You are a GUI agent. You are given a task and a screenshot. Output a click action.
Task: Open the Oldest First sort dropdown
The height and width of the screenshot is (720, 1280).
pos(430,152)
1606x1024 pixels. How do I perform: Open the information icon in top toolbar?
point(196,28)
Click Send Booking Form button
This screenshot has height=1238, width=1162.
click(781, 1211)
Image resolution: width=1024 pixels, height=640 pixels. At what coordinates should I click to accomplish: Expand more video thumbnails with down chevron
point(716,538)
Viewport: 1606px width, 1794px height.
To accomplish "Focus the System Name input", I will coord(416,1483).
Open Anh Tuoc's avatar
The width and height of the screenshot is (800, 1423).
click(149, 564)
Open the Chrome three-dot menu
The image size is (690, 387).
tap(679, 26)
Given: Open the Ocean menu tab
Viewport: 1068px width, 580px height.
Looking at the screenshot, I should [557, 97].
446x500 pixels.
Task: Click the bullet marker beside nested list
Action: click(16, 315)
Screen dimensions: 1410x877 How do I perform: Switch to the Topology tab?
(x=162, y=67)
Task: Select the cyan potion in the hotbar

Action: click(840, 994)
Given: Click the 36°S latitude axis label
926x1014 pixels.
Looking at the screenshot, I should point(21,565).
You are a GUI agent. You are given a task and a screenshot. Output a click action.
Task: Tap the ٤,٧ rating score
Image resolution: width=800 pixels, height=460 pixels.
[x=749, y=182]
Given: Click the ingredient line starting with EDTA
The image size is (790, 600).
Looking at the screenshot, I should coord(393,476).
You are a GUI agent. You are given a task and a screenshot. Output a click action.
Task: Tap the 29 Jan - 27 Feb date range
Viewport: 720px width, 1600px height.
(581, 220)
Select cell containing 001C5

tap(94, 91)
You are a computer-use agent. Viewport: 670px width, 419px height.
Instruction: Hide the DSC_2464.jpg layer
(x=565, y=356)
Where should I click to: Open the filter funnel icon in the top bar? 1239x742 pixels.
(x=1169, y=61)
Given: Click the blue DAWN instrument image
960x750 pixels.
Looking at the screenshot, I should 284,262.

┄┄┄┄┄┄

Determine the number of lines in the material above that include the word "menu". Give that number and no other text.

_WORKED SOLUTION_: 2